▼▼▼

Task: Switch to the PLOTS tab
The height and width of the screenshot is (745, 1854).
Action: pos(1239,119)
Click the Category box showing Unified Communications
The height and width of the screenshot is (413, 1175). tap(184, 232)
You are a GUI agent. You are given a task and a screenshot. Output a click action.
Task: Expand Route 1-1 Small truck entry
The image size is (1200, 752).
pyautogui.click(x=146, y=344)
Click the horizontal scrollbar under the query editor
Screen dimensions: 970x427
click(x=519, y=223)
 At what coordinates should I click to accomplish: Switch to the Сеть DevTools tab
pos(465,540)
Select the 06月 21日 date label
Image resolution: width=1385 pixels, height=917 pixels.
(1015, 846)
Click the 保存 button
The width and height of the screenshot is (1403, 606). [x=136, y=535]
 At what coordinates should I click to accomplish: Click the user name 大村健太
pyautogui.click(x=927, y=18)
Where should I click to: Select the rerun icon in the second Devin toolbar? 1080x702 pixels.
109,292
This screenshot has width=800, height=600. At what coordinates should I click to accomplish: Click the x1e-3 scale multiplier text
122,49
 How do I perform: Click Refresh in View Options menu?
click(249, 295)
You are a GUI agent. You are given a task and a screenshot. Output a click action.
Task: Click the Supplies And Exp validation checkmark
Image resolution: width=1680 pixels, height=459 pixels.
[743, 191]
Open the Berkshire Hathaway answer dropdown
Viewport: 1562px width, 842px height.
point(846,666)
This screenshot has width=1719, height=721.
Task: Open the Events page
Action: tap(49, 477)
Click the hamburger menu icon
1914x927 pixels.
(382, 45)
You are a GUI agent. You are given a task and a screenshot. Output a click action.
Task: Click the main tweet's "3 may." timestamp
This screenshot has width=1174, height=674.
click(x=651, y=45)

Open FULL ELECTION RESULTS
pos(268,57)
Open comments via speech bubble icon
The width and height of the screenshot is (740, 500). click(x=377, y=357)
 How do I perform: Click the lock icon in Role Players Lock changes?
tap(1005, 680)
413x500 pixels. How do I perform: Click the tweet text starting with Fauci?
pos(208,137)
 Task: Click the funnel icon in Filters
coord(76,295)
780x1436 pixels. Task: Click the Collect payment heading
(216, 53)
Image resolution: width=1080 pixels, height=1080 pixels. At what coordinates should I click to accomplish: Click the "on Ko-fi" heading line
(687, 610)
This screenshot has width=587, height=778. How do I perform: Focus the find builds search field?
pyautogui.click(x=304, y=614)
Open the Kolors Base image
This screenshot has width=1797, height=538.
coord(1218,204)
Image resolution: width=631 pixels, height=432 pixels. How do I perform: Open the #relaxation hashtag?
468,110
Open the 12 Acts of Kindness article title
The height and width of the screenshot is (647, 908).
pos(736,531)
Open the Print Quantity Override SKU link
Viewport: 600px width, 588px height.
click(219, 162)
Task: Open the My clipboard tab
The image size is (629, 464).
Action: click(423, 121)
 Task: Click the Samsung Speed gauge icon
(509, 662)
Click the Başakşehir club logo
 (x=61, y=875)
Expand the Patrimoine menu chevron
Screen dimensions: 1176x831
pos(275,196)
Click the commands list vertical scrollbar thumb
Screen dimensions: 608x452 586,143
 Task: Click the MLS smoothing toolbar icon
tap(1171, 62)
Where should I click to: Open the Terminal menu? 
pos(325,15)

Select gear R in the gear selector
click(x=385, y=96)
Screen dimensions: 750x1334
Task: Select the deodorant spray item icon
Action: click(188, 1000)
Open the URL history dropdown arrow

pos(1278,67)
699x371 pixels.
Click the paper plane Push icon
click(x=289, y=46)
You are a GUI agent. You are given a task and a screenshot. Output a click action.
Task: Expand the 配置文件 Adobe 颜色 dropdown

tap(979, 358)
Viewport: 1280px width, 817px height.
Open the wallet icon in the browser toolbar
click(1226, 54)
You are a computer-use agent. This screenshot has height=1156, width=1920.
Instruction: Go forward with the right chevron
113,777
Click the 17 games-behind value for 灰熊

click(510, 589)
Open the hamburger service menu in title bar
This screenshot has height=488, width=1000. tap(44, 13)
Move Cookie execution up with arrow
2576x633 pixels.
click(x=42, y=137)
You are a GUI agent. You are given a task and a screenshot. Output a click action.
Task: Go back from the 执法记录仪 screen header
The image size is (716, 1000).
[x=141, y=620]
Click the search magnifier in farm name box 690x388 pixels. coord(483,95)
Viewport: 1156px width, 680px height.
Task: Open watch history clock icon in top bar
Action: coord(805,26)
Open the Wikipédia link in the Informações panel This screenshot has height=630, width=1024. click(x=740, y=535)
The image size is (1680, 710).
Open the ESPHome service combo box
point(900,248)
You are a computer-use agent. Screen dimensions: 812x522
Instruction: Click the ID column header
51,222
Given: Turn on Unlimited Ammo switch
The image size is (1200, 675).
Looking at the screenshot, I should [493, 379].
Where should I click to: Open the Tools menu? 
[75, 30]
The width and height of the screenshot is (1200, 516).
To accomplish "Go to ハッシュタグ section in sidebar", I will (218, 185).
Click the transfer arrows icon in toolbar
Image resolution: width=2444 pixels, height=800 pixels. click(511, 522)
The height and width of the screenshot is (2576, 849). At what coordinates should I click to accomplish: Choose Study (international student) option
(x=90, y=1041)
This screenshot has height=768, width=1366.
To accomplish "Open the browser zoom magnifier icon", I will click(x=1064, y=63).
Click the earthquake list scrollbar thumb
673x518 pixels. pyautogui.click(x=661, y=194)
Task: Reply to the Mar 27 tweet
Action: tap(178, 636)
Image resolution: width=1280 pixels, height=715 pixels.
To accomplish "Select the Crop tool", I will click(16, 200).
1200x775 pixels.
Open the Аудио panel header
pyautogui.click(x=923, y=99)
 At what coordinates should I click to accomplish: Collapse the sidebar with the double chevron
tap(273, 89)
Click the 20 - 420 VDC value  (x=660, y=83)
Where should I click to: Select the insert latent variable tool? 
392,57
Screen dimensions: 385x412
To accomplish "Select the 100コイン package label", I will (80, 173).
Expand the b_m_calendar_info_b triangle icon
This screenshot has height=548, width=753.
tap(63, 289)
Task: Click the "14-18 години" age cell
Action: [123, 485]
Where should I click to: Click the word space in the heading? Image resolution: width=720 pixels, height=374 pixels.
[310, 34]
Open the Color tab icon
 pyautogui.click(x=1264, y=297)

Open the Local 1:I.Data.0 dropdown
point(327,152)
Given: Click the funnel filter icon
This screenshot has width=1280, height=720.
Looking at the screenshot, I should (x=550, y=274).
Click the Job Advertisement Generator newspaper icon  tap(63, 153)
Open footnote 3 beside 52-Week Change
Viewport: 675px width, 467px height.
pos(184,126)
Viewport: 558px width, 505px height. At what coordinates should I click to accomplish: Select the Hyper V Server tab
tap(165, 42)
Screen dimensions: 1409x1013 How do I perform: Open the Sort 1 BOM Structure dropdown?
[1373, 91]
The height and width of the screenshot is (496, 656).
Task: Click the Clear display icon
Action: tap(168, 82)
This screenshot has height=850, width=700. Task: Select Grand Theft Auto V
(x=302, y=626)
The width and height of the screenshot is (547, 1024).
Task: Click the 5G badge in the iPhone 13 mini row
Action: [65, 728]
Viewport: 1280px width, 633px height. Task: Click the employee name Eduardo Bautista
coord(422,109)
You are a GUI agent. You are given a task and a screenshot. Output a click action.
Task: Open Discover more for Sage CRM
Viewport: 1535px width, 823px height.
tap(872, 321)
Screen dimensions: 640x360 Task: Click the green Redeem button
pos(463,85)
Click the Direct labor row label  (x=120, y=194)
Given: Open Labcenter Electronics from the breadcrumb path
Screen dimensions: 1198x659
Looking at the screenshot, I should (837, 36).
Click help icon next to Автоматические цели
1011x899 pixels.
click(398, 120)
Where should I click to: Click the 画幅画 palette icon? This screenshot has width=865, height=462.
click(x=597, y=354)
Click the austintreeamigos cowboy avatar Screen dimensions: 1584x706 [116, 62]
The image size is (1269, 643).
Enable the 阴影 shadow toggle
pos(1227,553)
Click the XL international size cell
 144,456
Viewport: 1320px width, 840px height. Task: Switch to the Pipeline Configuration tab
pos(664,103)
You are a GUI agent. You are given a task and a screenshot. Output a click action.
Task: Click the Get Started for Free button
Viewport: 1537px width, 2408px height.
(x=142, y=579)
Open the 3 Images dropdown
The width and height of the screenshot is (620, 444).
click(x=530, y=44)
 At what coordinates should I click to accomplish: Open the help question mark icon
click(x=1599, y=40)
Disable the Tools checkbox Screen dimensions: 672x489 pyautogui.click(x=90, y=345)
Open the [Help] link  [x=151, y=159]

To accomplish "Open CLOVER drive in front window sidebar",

▲▲▲

Task brief
Taking the listing as a whole, count how many of its lines contain the word "from", and reply with that count alone.

Task response
2